Een regendruppel viel op mijn gezicht, wat betekende dat mijn eerdere weersvoorspelling klopte. Ik stond op, hees mijn rugzak om mijn schouder en ging schuilen onder de eerste de beste overdekte bushalte. Het deed me aan mijn eerste nacht hier in Klarendal denken, ook op een bank van een bushalte.

Ineens herinnerde mijn maag me met de bijhorende geluiden eraan dat ik honger had en ik begon in mijn rugzak te graven naar iets eetbaars. Ik vond de doos met crackers en het flesje water dat ik van Leo had gekregen, wat me er voor de zoveelste keer aan herinnerde hoeveel ik hem schuldig was.

Tegen mijn wil viel ik uiteindelijk toch in slaap...

...om dan enkele uren later wakker gemaakt te worden door een irritant gepor tegen mijn wang.

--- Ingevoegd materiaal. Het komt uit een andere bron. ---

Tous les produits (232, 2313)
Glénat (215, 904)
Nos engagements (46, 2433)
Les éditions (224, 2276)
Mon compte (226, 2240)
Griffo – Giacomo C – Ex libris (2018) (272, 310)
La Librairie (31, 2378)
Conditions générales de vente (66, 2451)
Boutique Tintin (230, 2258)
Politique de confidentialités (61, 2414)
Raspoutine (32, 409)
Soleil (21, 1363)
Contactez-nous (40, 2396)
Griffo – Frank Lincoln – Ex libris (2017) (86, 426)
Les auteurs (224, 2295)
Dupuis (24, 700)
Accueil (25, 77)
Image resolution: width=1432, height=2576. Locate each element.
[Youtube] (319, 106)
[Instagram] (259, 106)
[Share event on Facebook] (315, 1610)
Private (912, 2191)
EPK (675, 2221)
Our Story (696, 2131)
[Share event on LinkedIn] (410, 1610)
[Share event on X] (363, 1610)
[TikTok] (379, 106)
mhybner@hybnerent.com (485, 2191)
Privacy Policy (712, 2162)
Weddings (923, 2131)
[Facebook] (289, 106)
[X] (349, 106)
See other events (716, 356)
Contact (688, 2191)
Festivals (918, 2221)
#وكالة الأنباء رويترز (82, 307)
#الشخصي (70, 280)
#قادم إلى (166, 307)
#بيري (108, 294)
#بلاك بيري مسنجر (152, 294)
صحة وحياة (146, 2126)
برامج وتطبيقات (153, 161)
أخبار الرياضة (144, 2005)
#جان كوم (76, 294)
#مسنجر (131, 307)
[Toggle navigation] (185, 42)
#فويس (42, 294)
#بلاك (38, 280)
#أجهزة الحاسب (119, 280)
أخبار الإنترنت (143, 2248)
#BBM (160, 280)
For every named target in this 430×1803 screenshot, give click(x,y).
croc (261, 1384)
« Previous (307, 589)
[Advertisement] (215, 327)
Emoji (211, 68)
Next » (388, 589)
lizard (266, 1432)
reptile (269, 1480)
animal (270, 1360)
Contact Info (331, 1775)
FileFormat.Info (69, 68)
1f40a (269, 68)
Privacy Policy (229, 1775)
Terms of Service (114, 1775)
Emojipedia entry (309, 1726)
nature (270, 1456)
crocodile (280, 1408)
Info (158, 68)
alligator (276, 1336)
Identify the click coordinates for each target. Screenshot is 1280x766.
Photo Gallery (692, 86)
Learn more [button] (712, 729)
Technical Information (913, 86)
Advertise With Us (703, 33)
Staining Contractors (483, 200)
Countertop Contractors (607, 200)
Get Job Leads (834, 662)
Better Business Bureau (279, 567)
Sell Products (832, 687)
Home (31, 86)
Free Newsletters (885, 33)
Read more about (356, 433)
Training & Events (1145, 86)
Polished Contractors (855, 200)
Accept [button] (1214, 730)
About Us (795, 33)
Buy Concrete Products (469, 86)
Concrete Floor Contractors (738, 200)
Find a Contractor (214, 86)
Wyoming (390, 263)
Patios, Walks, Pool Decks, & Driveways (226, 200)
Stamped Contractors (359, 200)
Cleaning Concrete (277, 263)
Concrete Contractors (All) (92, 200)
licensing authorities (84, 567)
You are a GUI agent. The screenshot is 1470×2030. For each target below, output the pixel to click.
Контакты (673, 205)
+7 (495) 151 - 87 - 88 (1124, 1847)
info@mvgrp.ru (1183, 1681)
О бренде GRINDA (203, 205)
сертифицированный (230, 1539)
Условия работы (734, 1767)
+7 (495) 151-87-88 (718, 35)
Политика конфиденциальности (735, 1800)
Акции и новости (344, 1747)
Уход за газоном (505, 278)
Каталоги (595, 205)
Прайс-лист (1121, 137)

"Hallo?" vroeg iemand. Ik opende mijn ogen, maar kneep ze snel weer toe tegen het felle zonlicht. Ik ging rechtop zitten met mijn rug naar de zon.

"Wat?" vroeg ik met een rauwe slecht-geslapenstem.

Een man van pensioneerleeftijd keek me met grote verwonderde ogen aan. "Waarom slaap je op de bank? En waar zijn je ouders?" vroeg hij. "Ben je alleen?"

Ik zuchtte. Te veel vragen in een keer. Ik gritste mijn rugzak van de grond en stond op.

De man ging maar door. "Het is niet goed om buiten te slapen. Daar kan je aardig ziek van worden."

"Bedankt dat u zich zo'n zorgen maakt om mij, meneer, maar ik vind mijn weg wel," antwoordde ik. "En nee, ik ben niet alleen."

Ik draaide me om en liet de man achter. Eerlijk gezegd wist ik helemaal niet waar ik heen wilde gaan. Het kon me ook niet echt schelen, zolang ik maar met rust gelaten werd.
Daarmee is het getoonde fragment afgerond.